§ **MATERIAL PROVIDED**

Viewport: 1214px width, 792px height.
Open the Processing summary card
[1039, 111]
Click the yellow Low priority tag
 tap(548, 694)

==

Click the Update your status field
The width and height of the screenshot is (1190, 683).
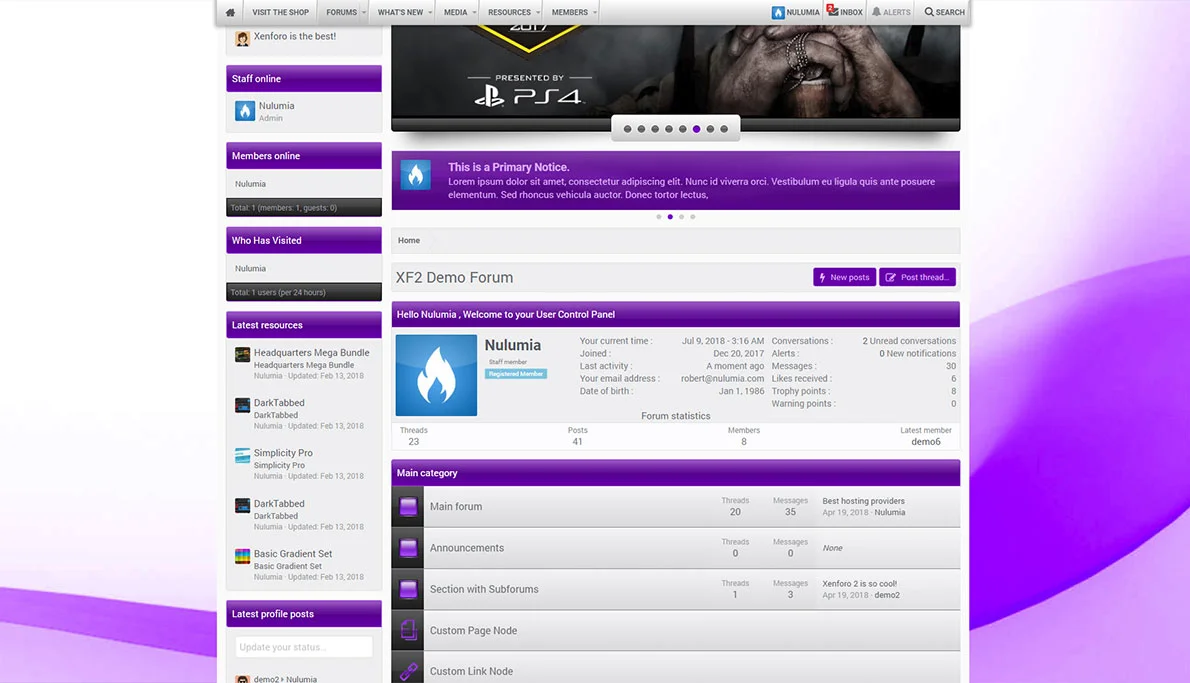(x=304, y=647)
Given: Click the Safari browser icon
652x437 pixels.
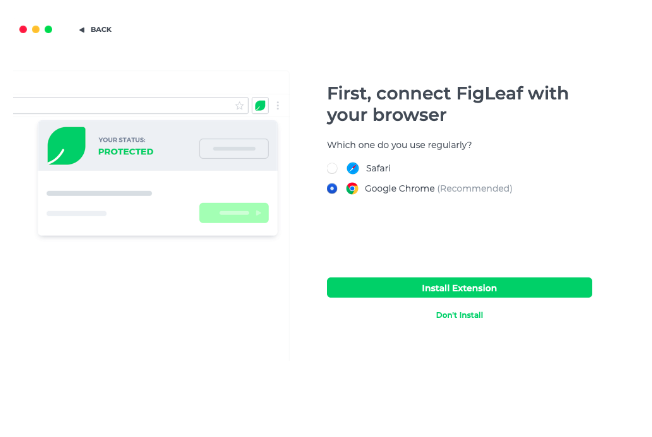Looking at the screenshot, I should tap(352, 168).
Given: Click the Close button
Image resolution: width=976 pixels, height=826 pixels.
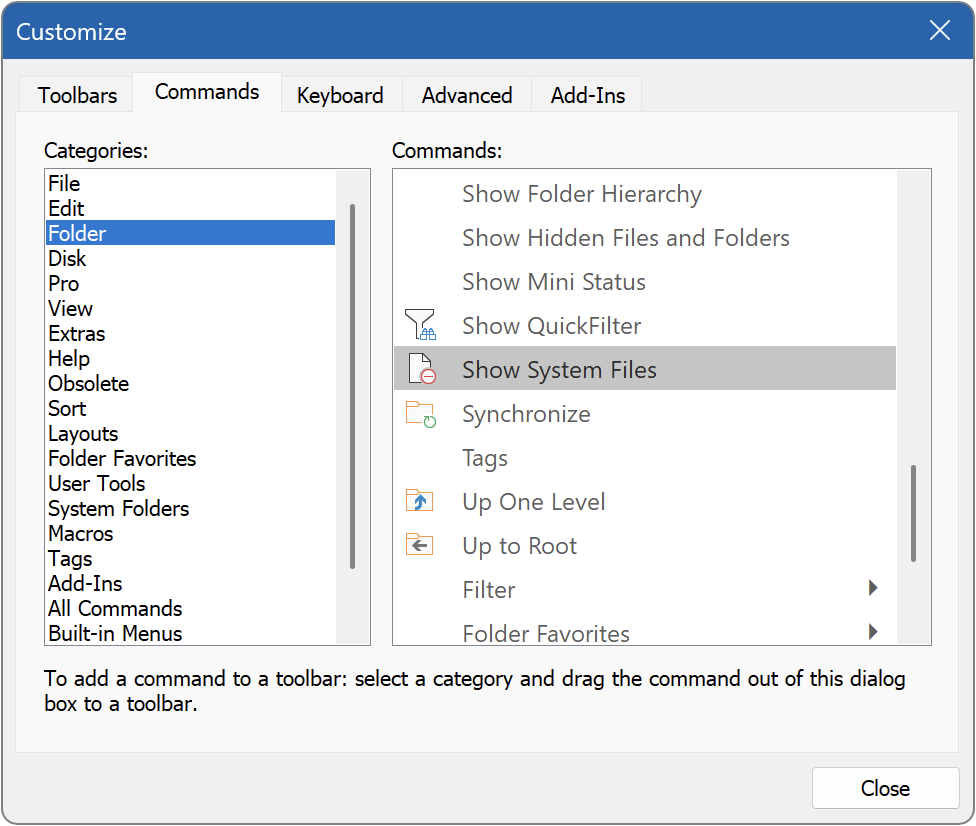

§ **EXERCISE DETAILS**
Quote the records verbatim, beginning at the line that contains "Viewport: 1214px width, 792px height." and stopping after the line that contains "tap(548, 694)".

§ **SOLUTION TO THE EXERCISE**
Viewport: 1214px width, 792px height.
Open the Processing summary card
[1039, 111]
Click the yellow Low priority tag
 tap(548, 694)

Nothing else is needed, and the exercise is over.